BSA: Cub Scout Religious Requirement
Michael F. Bowman (mfbowman@CAP.GWU.EDU)
Thu, 10 Nov 1994 02:41:30 -0500
On Wed, 9 Nov 1994, Michael D. Grier wrote:
> Cub scout ranks have a religious requirement... how do others handle the
> situation when the family doesn't practice a religion?
The Boy Scouts of America does not require membership in a particular
religion as a condition of membership, only an acknowledgement in the Cub
Scout Promise of a "Duty to God." The Cub Scout requirements for Wolf and
Bear are not intended to deviate from this policy.
These requirements like all Wolf and Bear requirements are signed off by
parents, who are the ones who with their Scout determine his religious
education.
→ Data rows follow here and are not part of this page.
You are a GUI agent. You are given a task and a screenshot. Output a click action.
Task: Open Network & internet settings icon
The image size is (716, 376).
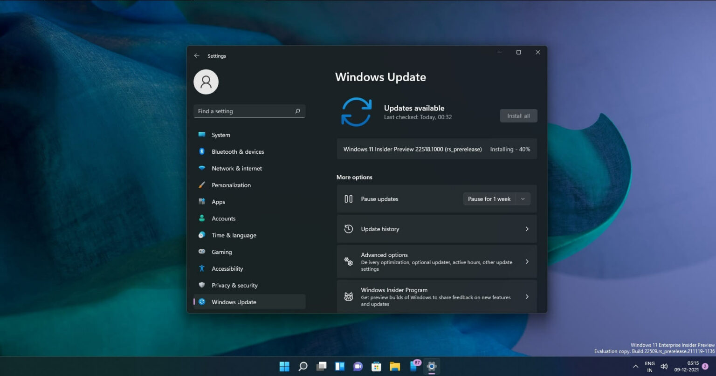202,168
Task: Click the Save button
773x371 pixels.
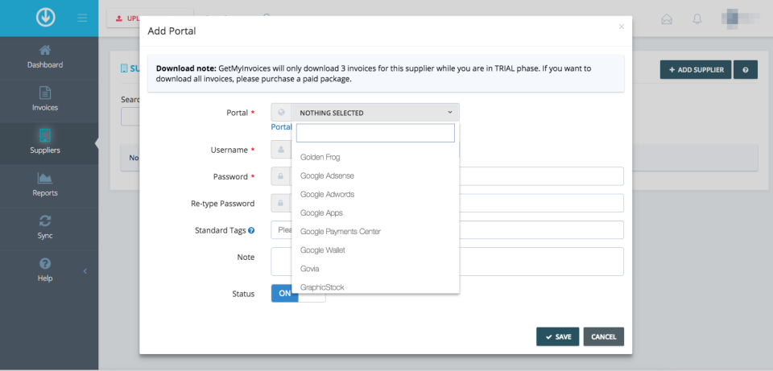Action: (557, 336)
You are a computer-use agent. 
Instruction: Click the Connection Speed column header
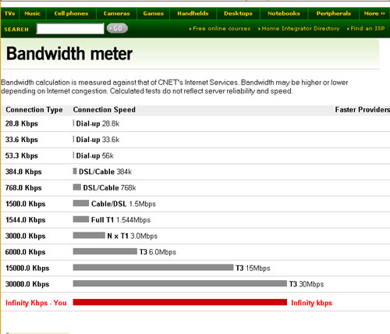pyautogui.click(x=105, y=110)
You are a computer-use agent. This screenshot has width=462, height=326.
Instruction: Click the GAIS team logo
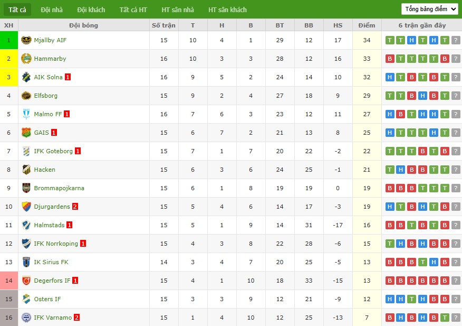point(26,133)
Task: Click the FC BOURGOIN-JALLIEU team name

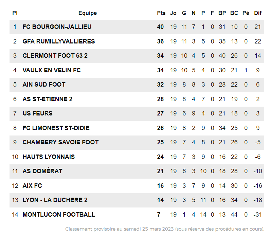Action: click(57, 27)
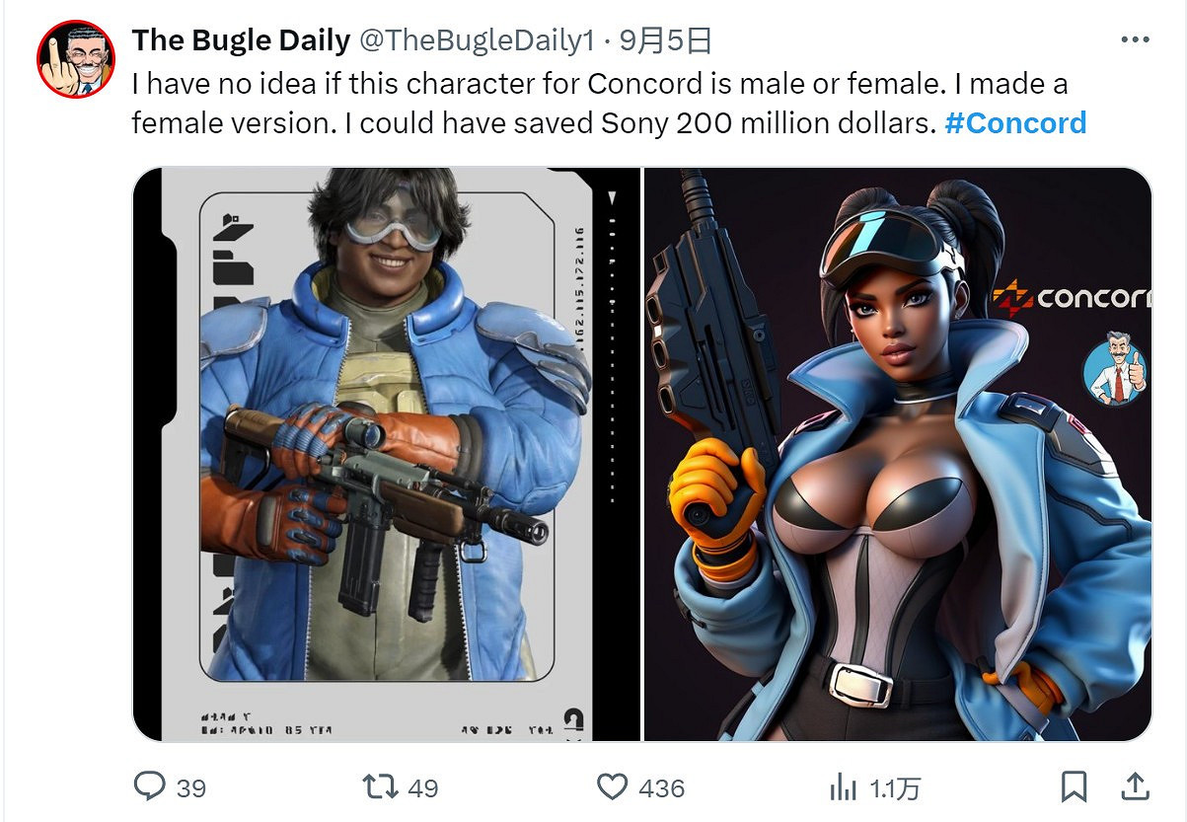Share the tweet via upload icon
This screenshot has height=822, width=1187.
pyautogui.click(x=1135, y=786)
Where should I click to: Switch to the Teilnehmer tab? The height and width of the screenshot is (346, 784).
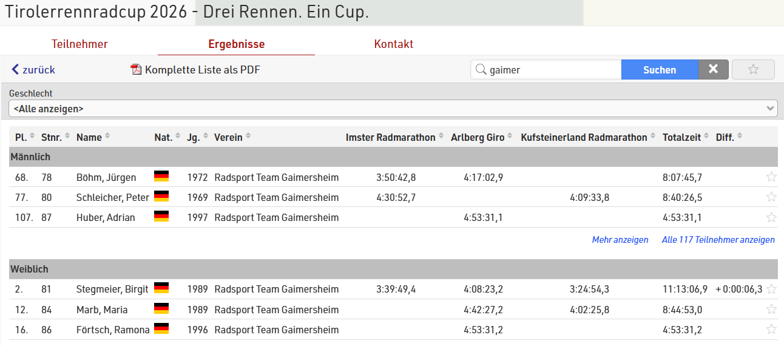click(79, 44)
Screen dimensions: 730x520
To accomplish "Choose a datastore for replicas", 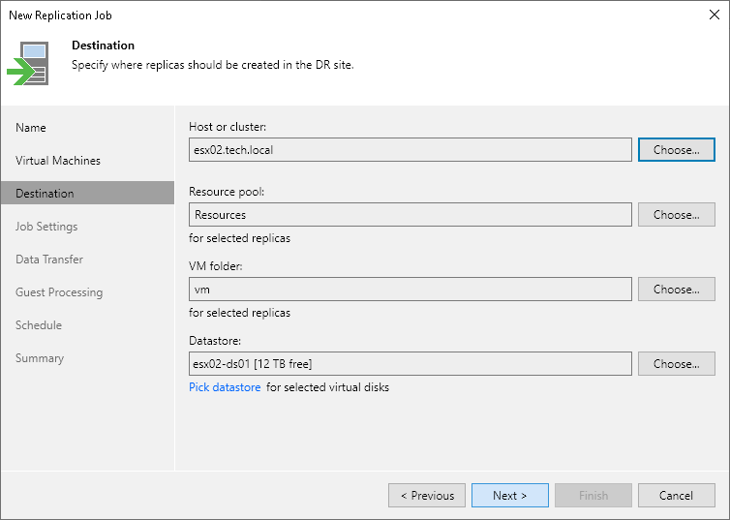I will pyautogui.click(x=676, y=364).
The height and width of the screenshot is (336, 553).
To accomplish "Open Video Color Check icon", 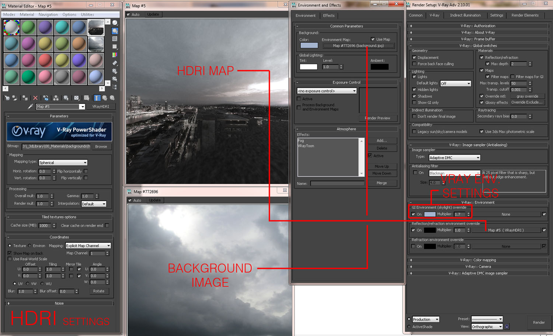I will click(x=115, y=55).
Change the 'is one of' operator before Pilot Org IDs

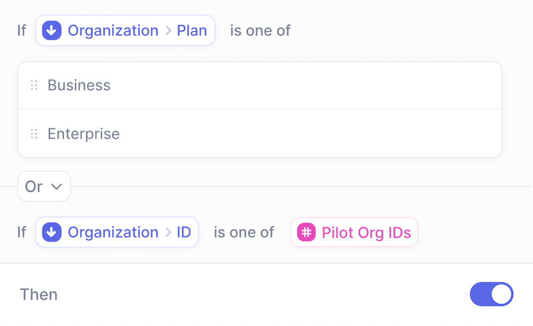(x=244, y=232)
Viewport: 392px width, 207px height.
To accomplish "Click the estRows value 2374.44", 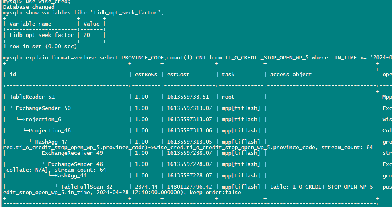I will tap(145, 187).
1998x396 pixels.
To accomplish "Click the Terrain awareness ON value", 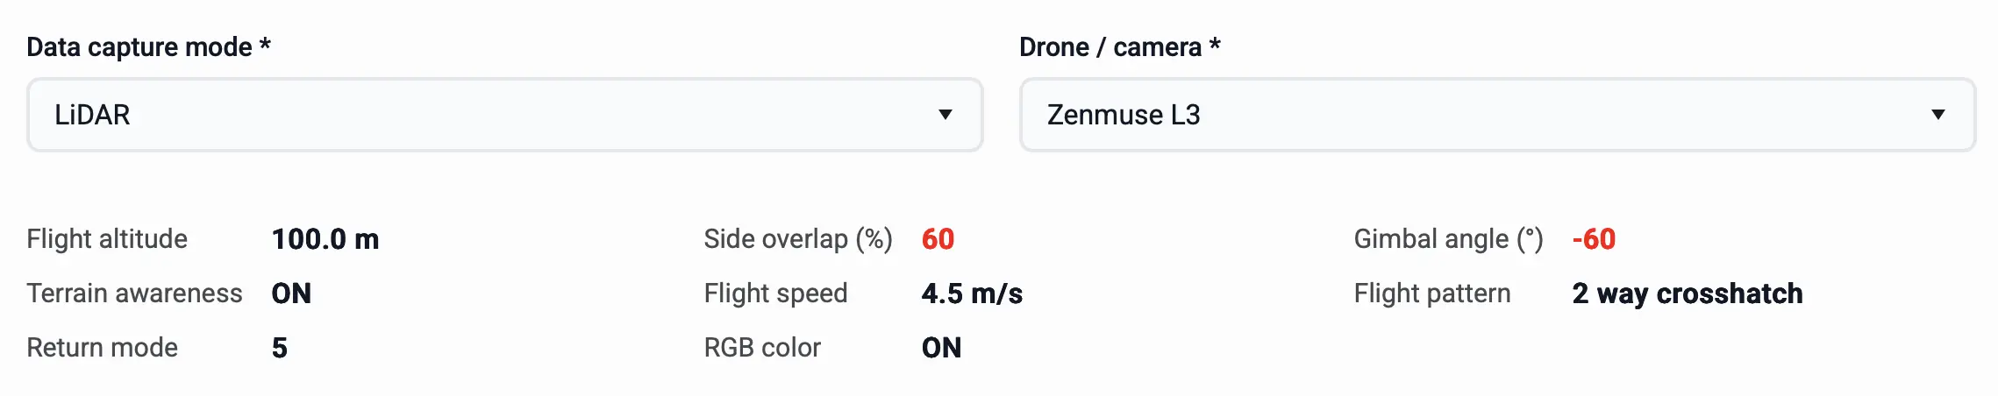I will (291, 293).
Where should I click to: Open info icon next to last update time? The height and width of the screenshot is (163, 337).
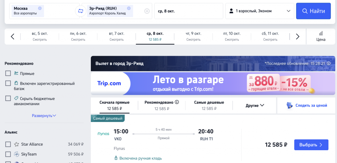point(328,63)
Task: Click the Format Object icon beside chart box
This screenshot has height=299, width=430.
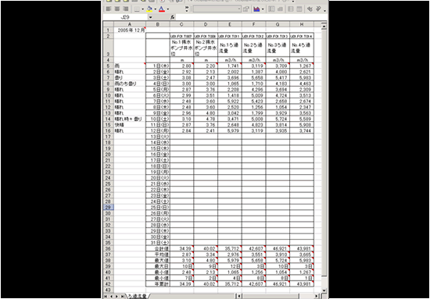Action: pyautogui.click(x=246, y=9)
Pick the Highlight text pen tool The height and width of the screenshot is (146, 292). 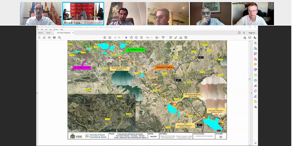coord(176,37)
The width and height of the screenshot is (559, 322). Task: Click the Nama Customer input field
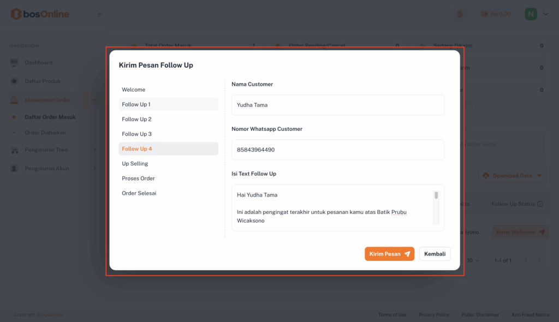pos(337,105)
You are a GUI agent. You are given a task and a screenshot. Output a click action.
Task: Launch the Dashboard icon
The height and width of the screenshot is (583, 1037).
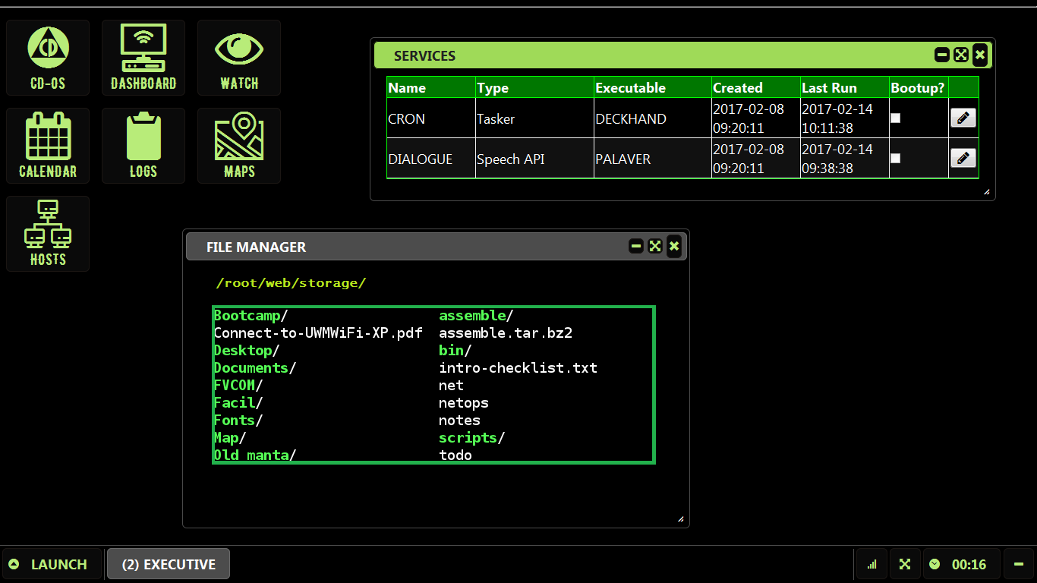tap(143, 58)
In Wolf, requirement 11 can be met by discussing with his
parents his ideas of what duty to God means, how he can show it and by
participating in family concepts of belief, whatever they may be.
Similarly, for Bear only one of the first two requirements (both
concerning Duty to God) must be completed. The first one can be accomplished
by practicing religion as taught in the home. Both allow a lot of leeway
to the parents.
Speaking only for myself in the Scouting Spirit, Michael F Bowman
Used to be a Beaver, National Capital Area Council, B.S.A.
mfbowman@CAP.GWU.EDU (mfbowman@CAPACCESS.ORG after 12/13/94)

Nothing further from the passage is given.